En informe también especifica que de este total dos departamentos, Santa Cruz (este) y La Paz (oeste) acaparan el 98% del consumo.

Sobre estos datos la jefa de la Unidad de Estadística del IBCE, Jimena León, explicó que Santa Cruz consume 900 toneladas de cigarrillos y tabaco al año, seguido por La Paz y Pando.

"El departamento de Santa Cruz importó el 50% de las 1.800 toneladas del total importado en la gestión 2013, La Paz importó el 48%, de ese monto, y Pando el 2%", declaró la especialista.

De acuerdo con los datos del IBCE, en los últimos cinco años, la compra de tabaco y cigarrillos del exterior creció en 38% en términos de valor y en 27% en términos de volumen.

"En el 2009 la importación de tabacos y cigarrillos alcanzaba los US$9 millones, en el 2013 esta cifra aumentó a más de US$12 millones, es decir, hubo un crecimiento del 38%", precisó.

La entidad privada también precisó que en el caso del volumen de tabacos y cigarrillos, en 2009 se importó 1.500 toneladas, sin embargo en el 2013 aumentó este monto a más de 1.800 toneladas.

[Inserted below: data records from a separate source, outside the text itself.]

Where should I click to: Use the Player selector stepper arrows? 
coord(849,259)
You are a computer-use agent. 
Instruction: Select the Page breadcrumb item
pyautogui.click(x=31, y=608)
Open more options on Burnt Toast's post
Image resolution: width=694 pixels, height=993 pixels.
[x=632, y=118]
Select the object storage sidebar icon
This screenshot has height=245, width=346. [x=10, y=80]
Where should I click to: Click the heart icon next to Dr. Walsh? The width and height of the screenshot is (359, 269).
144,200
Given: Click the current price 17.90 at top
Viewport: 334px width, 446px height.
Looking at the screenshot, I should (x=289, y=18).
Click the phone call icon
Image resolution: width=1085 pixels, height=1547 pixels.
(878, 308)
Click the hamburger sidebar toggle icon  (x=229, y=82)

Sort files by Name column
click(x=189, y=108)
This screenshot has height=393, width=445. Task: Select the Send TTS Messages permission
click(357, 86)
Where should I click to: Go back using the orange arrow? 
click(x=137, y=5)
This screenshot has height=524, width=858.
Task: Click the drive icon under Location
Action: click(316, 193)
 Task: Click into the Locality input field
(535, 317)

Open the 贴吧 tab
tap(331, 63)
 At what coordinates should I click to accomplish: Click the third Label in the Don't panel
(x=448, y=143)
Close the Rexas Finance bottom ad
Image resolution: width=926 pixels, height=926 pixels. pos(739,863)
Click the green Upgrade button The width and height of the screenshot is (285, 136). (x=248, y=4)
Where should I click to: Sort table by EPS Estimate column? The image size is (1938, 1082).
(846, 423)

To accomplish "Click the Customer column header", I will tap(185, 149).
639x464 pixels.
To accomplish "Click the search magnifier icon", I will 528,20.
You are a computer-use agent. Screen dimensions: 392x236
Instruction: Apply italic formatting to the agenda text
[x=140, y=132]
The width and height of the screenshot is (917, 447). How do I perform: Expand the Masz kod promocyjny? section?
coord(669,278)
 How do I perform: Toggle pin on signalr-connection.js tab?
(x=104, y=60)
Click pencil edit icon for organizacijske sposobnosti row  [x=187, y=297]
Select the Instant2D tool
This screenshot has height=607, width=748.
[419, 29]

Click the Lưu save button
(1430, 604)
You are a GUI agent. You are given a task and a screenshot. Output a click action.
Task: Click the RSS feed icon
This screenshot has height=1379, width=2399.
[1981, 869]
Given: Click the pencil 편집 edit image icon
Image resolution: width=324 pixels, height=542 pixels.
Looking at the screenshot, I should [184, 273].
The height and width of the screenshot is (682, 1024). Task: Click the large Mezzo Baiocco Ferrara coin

Desde el año 2000, Bolivia tuvo un incremento promedio en la compra de tabacos y cigarrillos del 17%.

El producto proviene de 14 países, aunque los mayores volúmenes de importación se centran en cuatro: Brasil con US$4,3 millones, seguido de Alemania (US$3 millones) y posteriormente Paraguay y Colombia.

Un informe difundido en febrero por la Organización Panamericana de la Salud (OPS) advierte que el 30% de la población boliviana fuma, lo que sitúa al país en el segundo lugar de la región en cuanto al consumo de tabaco se refiere; superado solamente por Chile, donde el 41% de la gente es adicta a la nicotina y donde se estima que 40 personas mueren en promedio cada día por enfermedades asociadas al consumo de tabaco.

En los últimos años se han adoptado algunas políticas públicas para reducir el consumo de este producto en Bolivia, como la prohibición de publicidad que incite a comprar cigarrillos o la obligación de colocar imágenes que reflejan las consecuencias de este hábito en las cajetillas.

No obstante, tal como evidencian los datos de la OPS, tal parece que estas medidas no han logrado su cometido.